Health security

Pandemic simulation exercise spotlights massive preparedness gap

Event 201, hosted by the Johns Hopkins Center for Health Security, envisions a fast-spreading coronavirus with a devastating impact

Back in 2001, it was a smallpox outbreak, set off by terrorists in U.S. shopping malls. This fall, it was a SARS-like virus, germinating quietly among pig farms in Brazil before spreading to every country in the world.

With each fictional pandemic Johns Hopkins experts have designed, the takeaway lesson is the same: We are nowhere near prepared.

"Once you're in the midst of a severe pandemic, your options are very limited," says Eric Toner, a senior scholar at the Center for Health Security at Johns Hopkins University. "The greatest good can happen with pre-planning."

"Once you're in the midst of a severe pandemic, your options are very limited. The greatest good can happen with pre-planning."
Eric Toner
Senior scholar, Johns Hopkins Center for Health Security

That center's latest pandemic simulation, Event 201, dropped participants right in the midst of an uncontrolled coronavirus outbreak that was spreading like wildfire out of South America to wreak worldwide havoc. As fictional newscasters from "GNN" narrated, the immune-resistant virus (nicknamed CAPS) was crippling trade and travel, sending the global economy into freefall. Social media was rampant with rumors and misinformation, governments were collapsing, and citizens were revolting.

For those participating in New York City on Oct. 18—a heavyweight group of policymakers, business leaders, and health officials—Event 201 was a chance to see how much catch-up work is needed to bolster our disaster response systems. Full videos of the discussion are available online.

"It really does shake up assumptions and change thinking about how we can prepare for a global pandemic," says Tom Inglesby, director of the Center for Health Security.

Video credit: Johns Hopkins Center for Health Security

Event 201 is the fourth such exercise hosted by the Johns Hopkins center, which works to prepare communities for biological threats, pandemics, and other disasters. The simulations started with 2001's Dark Winter, which gathered national security experts for its simulated smallpox outbreak.

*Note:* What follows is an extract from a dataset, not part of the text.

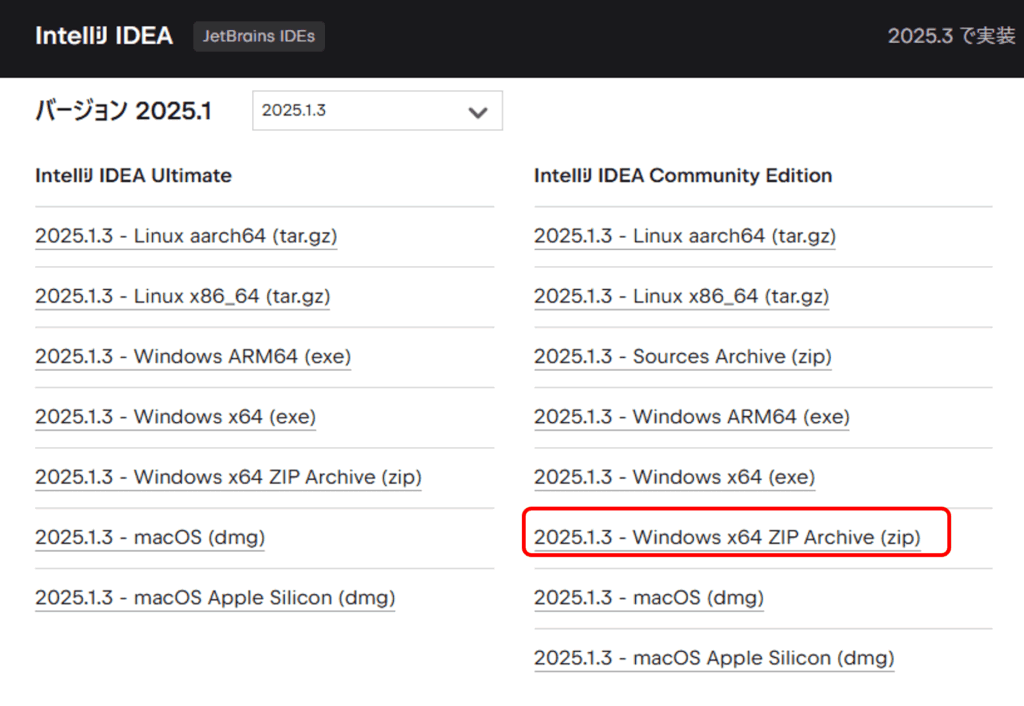1024x706 pixels.
Task: Download Ultimate Windows x64 exe
Action: 175,417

The groundbreaking event turned out to be influential in shaping U.S. efforts around pandemic preparedness—particularly due to its timing, right before 9/11.

"Dark Winter resulted in more than a dozen congressional hearings, was briefed to the White House, and ultimately influenced the decision to stockpile enough smallpox vaccine for all Americans," Inglesby says.

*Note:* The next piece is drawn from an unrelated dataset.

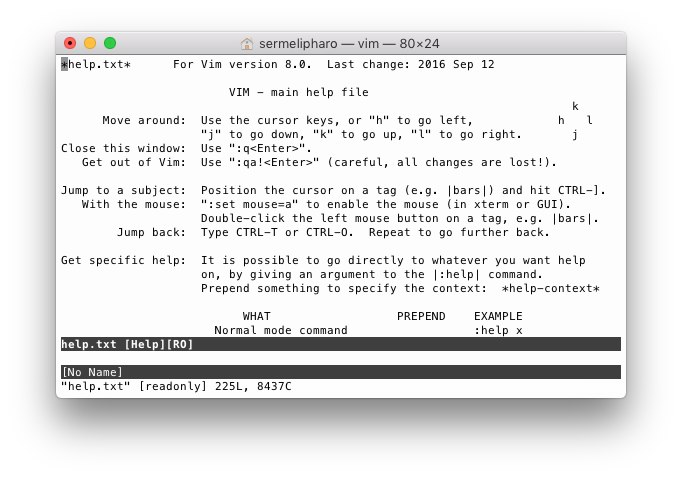
Task: Close the terminal window with red button
Action: click(70, 43)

That simulation and its two successors—Atlantic Storm, conducted in 2005, and last summer's Clade X—have also demonstrated lasting value as educational and advocacy tools, with reenactments or modified versions taking place in settings including universities, the CDC, and Capitol Hill, according to Inglesby. "These exercises have a long fuse," he says.

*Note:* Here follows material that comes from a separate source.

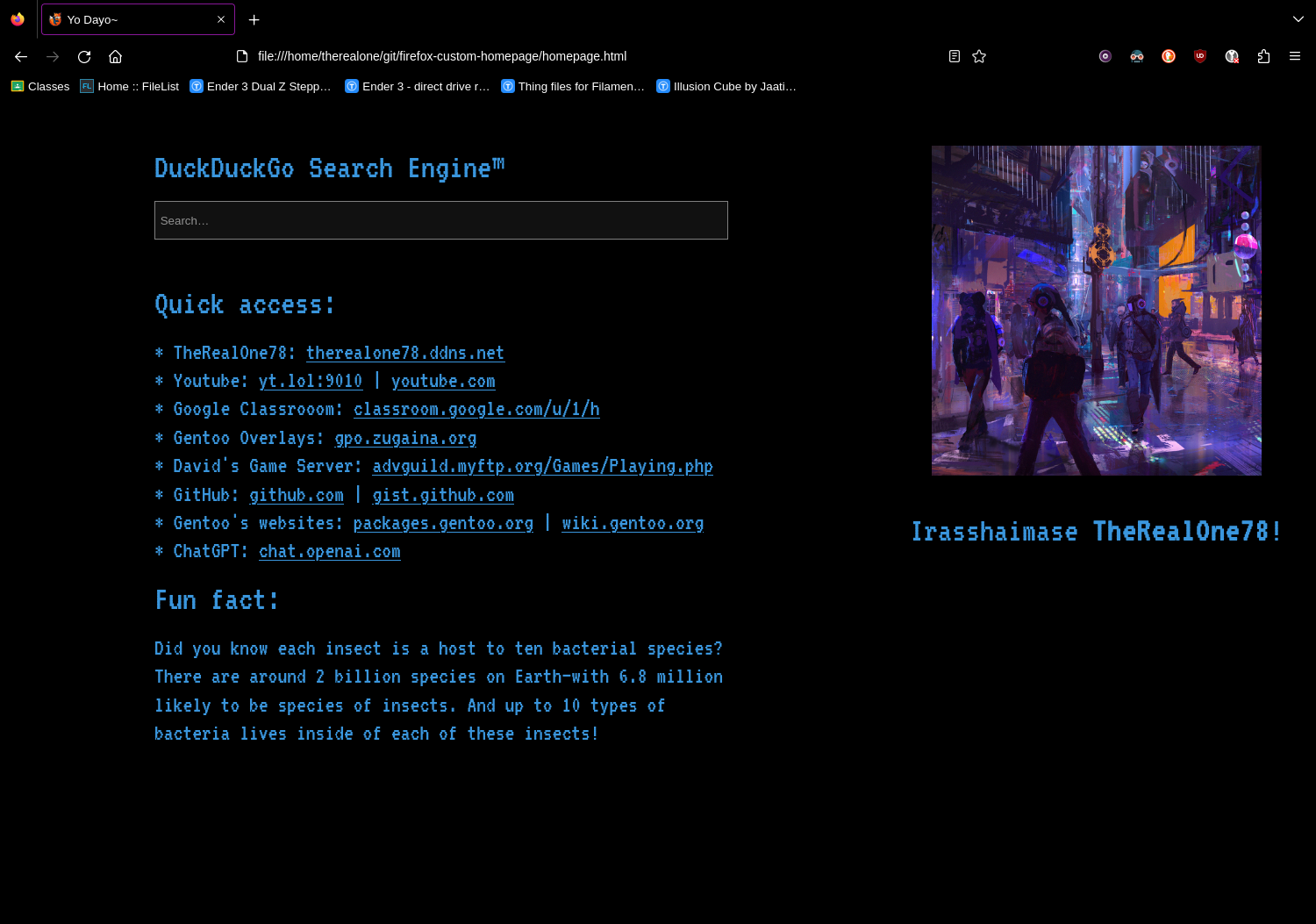Open the DuckDuckGo Privacy Essentials extension icon
1316x924 pixels.
(x=1169, y=56)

For Event 201, hosted in collaboration with the World Economic Forum and the Bill & Melinda Gates Foundation, the experts added a new layer of realism by reaching beyond government and NGOs to leaders in the private sector and business community. Participants included representatives from NBCUniversal, UPS, and Johnson & Johnson.

"Very few people have included the private sector in pandemic preparedness, but that's where most of the resources are," Toner says.

That's particularly true when it comes to vaccine development. The CAPS virus—which Toner describes as a cousin of SARS, "but slightly more transmissible, like the flu, and slightly more lethal"—was presented as resistant to any existing vaccine, as scientists scrambled to come up with one. Citizens, meanwhile, were rioting over scarce access to the next best thing: a fictional antiviral known to treat some CAPS symptoms.

That scenario, Toner says, is utterly realistic. "We don't have a vaccine for SARS, or MERS, or various avian flu viruses that have come up in the past decade," he notes. "That's because vaccine development is slow and difficult if there isn't an immediate market for it."

In the simulation, CAPS resulted in a death toll of 65 million people within 18 months—surpassing the deadliest pandemic in history, the 1918 Spanish flu.

From the discussions Event 201 inspired, the Center for Health Security plans to release a set of formal recommendations within the coming weeks.

Shortly after the simulation, the center released the Global Health Security Index, the first-ever comprehensive ranking of countries on their pandemic preparedness. All in all, the picture was discouraging: The average score, across 195 countries, was 40 out of a possible 100.

"It's our hope," Inglesby says, "that countries will use this to consider where they are strong and where they are weak."